I want to use this feature when I want to:
- define an operation as a generic function with fully-generic formals, and
- dispatch to an appropriate implementation using param conditionals within the body of the function.
The implementation proposal in #19254 gives an idea of this context. There, it works without this feature because its goal is to disallow promotion.
Consider this example:
proc myPlus(a, b) {
if ! isNumeric(a) then
compilerError("illegal");
if isNumeric(b) {
return a + b;
} else if canBePromoted(myPlus(a,b)) {
return [bElm in b] myPlus(a, bElm);
} else {
compilerError("illegal");
}
}
except instead of isArray(b)
I'd like to inquire whether b
is something that I can promote myPlus over.
Why do I want to this coding style instead of defining multiple overloads?

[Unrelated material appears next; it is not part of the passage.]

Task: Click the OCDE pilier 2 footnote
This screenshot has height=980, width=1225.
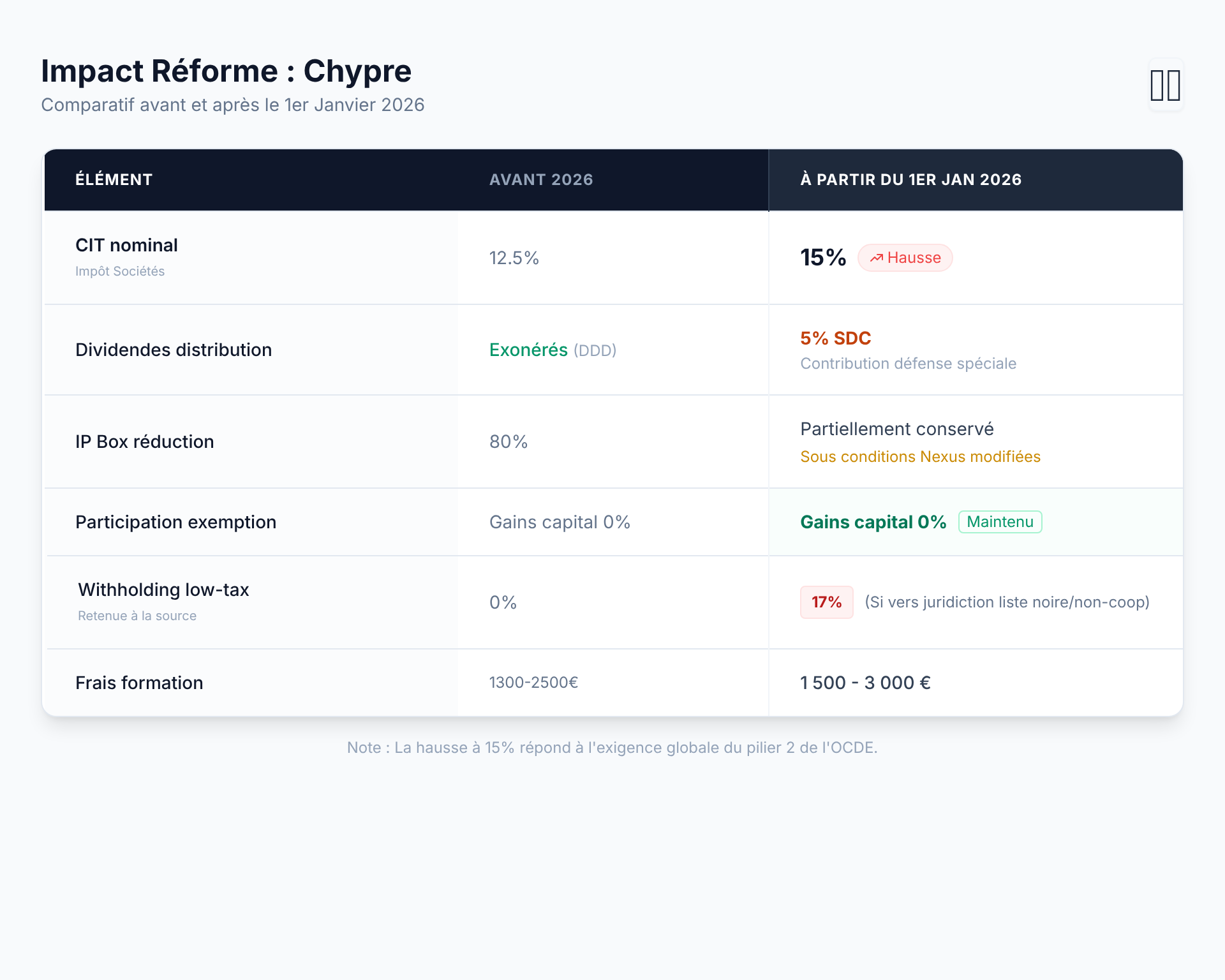Action: [x=612, y=748]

- All legal and illegal cases are together in one place.
- I can control which arguments to promote and which not to, assuming that
canBePromoted()
gives me that power. - I can issue a simple message like "myPlus(string, real)" is not legal, instead of saying "myPlus(string, real) is not resolved, here are NN unsuccessful candidates". Which may be preferable if this is a library function.
- If somebody wants to add a special case of myPlus later, they can, and the resolution will favor it over my fully-generic overload.
An open question is how to define canBePromoted(). For the above example and a call canBePromoted(myPlus(int, array of string))
, the compiler might want to apply the usual promotion rules and reduce it to myPlus(int, string)
, then realize that it is illegal because myPlus(int, string) produces a compilerError.